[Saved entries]

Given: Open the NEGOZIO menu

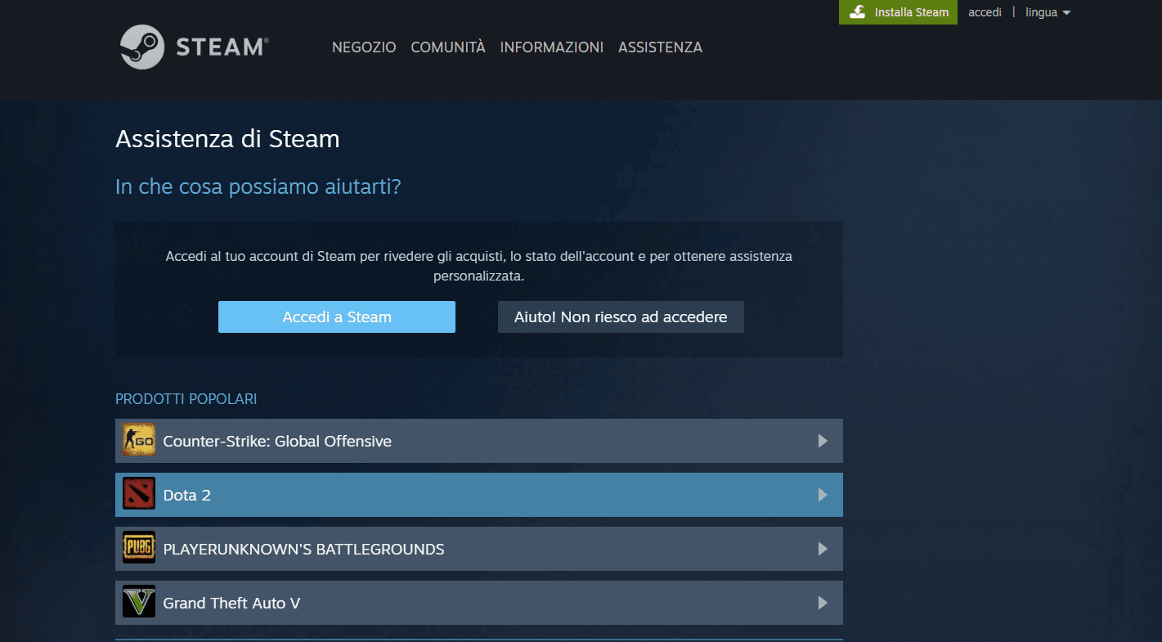Looking at the screenshot, I should 363,47.
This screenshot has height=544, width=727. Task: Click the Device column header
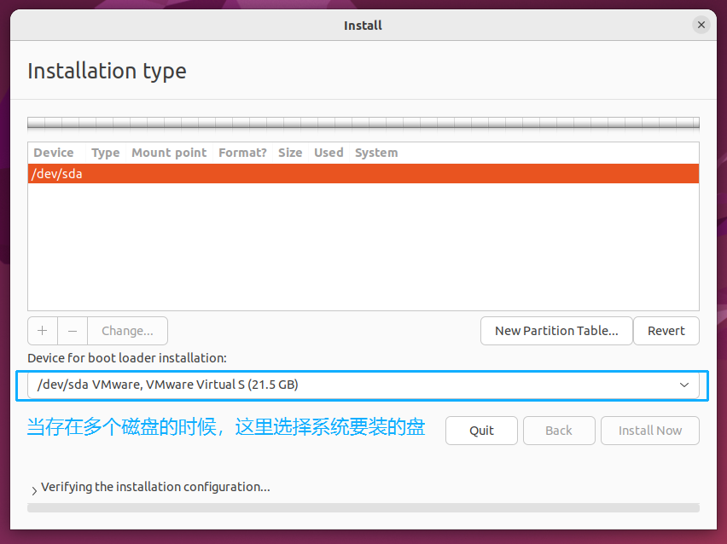click(x=54, y=153)
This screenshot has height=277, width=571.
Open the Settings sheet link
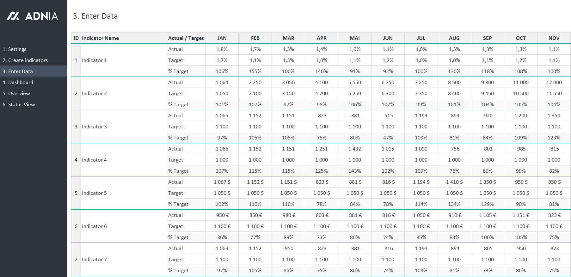tap(15, 49)
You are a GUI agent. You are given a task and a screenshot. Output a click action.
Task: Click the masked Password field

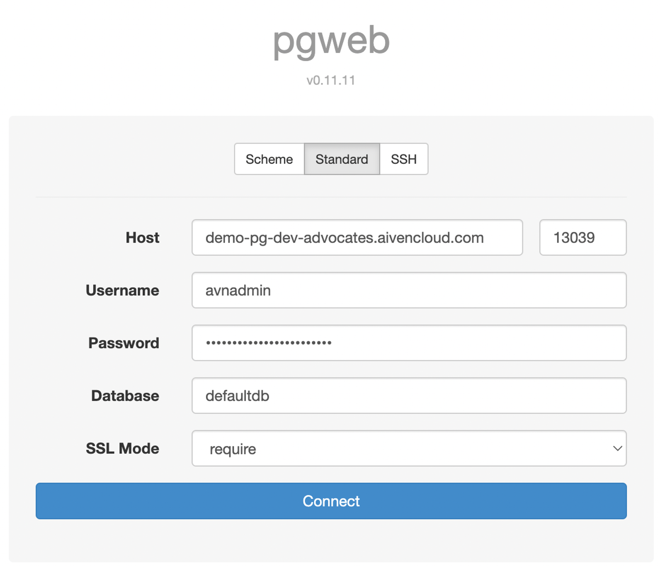409,343
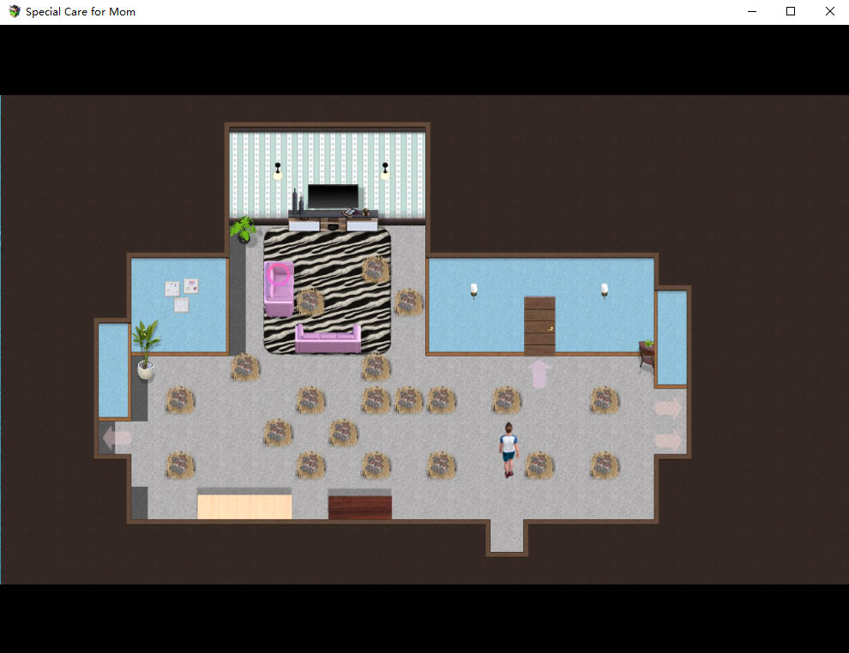The height and width of the screenshot is (653, 849).
Task: Select the pink circle marker on the armchair
Action: 278,274
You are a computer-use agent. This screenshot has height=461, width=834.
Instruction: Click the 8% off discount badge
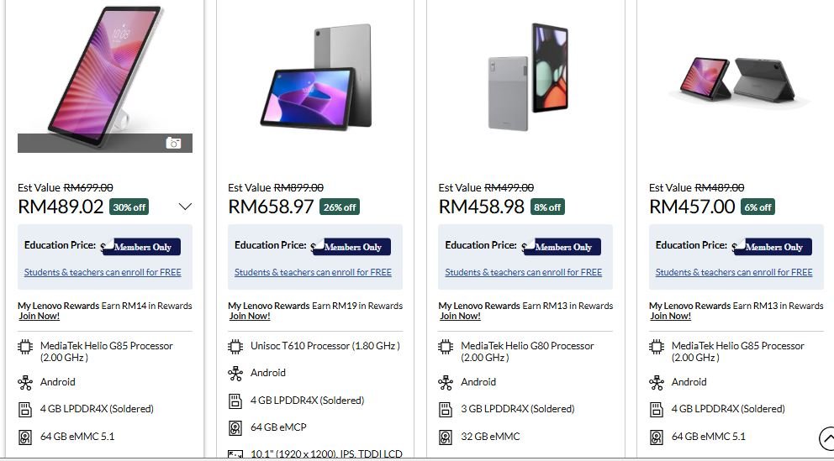547,207
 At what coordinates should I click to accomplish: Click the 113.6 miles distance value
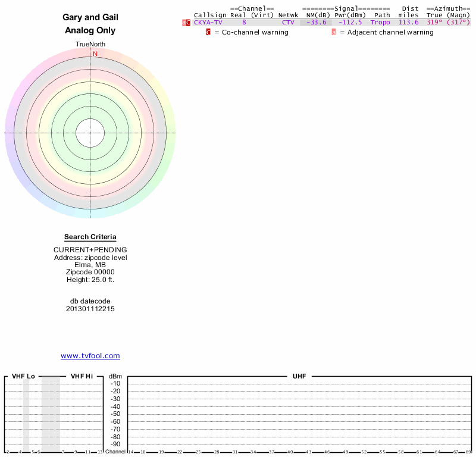409,23
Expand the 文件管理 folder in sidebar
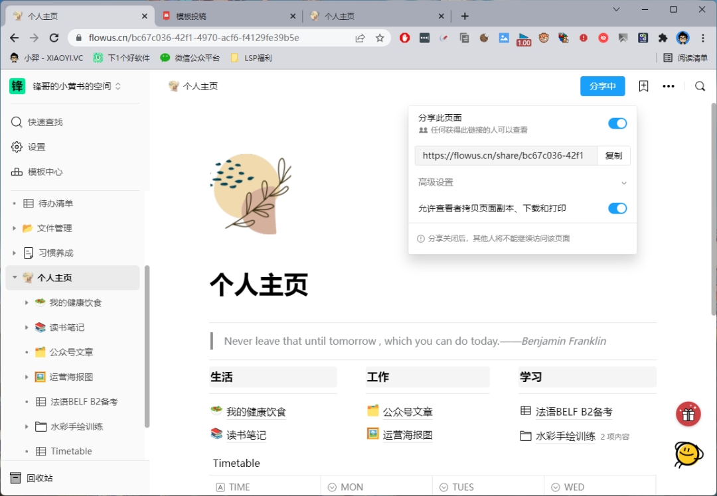The image size is (717, 496). click(x=15, y=228)
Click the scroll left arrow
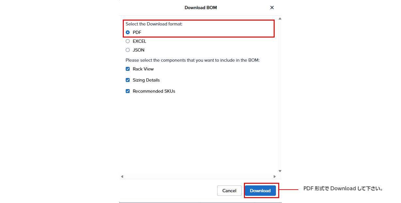The height and width of the screenshot is (203, 401). [122, 177]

- **What the task requires**: Return all records exactly; no pictures.

- **Result of the exercise**:
Given: Open the NEGOZIO menu

Looking at the screenshot, I should 363,47.
This screenshot has height=544, width=727. Task: Click the Device column header
click(x=54, y=153)
This screenshot has height=277, width=571.
Open the Settings sheet link
tap(15, 49)
You are a GUI agent. You are given a task and a screenshot. Output a click action.
Task: Click the masked Password field

409,343
The height and width of the screenshot is (653, 849).
Task: Select the pink circle marker on the armchair
Action: 278,274
You are a computer-use agent. This screenshot has height=461, width=834.
Instruction: Click the 8% off discount badge
547,207
 At what coordinates should I click to accomplish: Click the 113.6 miles distance value
409,23
Expand the 文件管理 folder in sidebar
The image size is (717, 496). click(x=15, y=228)
Click the scroll left arrow
The height and width of the screenshot is (203, 401). [122, 177]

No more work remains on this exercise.